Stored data
_ _ _ _ _

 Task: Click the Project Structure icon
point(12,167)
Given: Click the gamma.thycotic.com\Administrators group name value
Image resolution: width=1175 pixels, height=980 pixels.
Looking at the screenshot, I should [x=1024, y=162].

_ _ _ _ _

**WORK ITEM**.
Transcribe the records in full, so that each line reads exactly as before.

**ANSWER BOX**.
 Task: Click the Project Structure icon
point(12,167)
Given: Click the gamma.thycotic.com\Administrators group name value
Image resolution: width=1175 pixels, height=980 pixels.
Looking at the screenshot, I should [x=1024, y=162].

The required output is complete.